Maynard worked with Grumman’s engineering team under Tom Kelly on the LM, and in 1964 he was promoted to head the systems engineering division, where he was responsible for making sure that all of the components of the Apollo spacecraft worked in concert with the Saturn V rocket and the systems on the ground. Two years later, Maynard was moved to the top job in Apollo mission operations. There he was responsible for designing missions and for setting the sequence of Apollo test flights that led to the first lunar landing attempt on Apollo 11.
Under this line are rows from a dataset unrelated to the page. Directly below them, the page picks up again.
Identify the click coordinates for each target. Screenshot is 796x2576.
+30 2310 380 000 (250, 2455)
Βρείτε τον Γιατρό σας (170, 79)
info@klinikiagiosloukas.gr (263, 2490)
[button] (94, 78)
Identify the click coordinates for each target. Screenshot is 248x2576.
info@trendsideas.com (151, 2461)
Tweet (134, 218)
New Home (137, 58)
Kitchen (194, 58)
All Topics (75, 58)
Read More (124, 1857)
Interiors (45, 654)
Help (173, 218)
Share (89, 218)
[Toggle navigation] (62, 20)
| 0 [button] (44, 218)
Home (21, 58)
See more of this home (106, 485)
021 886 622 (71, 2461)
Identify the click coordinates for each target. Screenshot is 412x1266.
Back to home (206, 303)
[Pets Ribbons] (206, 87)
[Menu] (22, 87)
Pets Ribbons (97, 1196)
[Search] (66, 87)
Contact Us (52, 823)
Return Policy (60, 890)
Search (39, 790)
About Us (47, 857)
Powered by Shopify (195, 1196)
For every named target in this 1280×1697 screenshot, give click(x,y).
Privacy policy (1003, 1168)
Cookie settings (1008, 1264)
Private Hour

The fire that killed Apollo 1 astronauts Virgil Grissom, Edward White and Roger Chaffee during a launch pad test in 1967 led to many changes in Apollo, including a management shakeup that saw Maynard returned to his previous job as head of systems engineering. He played a key role in the missions that led to the lunar landing, notably Apollo 8, which orbited the Moon 10 times in December 1968 with three astronauts on board. During the flight of Apollo 11, Maynard was one of the managers working in the Mission Control Center in Houston. In the time leading up to Apollo 11, Chamberlin served as a trouble shooter for NASA management.

Several other engineers from Avro Canada also made their mark on Apollo. Bryan Erb, an Albertan, helped develop the Apollo command module’s heat shield and then managed the laboratory that handled the returned lunar samples. When the Apollo 11 crew returned to Earth, the first person who greeted them on board the recovery helicopter was a Canadian physician, Dr. William Carpentier, who joined NASA after an upbringing in Alberta and B.C. Two natives of Saskatchewan worked on spacecraft systems – Leonard Packham on communications, and Richard Carley on guidance and navigation. Robert Vale of Toronto helped develop the experiment packages that the Apollo astronauts deployed on the lunar surface. British engineers who worked at Avro Canada had leading roles in Apollo, including John Hodge, Rod Rose, Peter Armitage, Morris Jenkins and Dennis Fielder.

Apollo 11 and five other Apollo missions took astronauts to the surface of the Moon. Each lunar module descent stage and its landing gear included four legs and struts that extended and supported the legs. Most of the landing gear, except for the bottom parts of the legs and the landing pads, were precision made at Héroux Machine Parts Limited (now Héroux-Devtek) in Longueuil, Quebec.

I had the privilege of meeting most of the Avro engineers who worked for NASA while writing my book, Arrows to the Moon: Avro’s Engineers and the Space Race (Apogee Books: 2001).

By the time Apollo was wrapping up in 1972, NASA was negotiating with the Canadian government to make Canada a formal partner in the Space Shuttle program by contributing the Space Shuttle Remote Manipulator System or Canadarm to the shuttle. In 1983, at NASA’s invitation, Canada selected its first astronauts and Marc Garneau became the first Canadian to fly in space in 1984.

Now Jeremy Hansen stands to be the first Canadian to fly around the Moon, following in the footsteps of other Canadians who worked in the design suites, meeting rooms and control centres of Apollo, and his Canadian astronaut colleagues who flew on board the Space Shuttle and the International Space Station.

Canadian Astronaut Jeremy Hansen (NASA).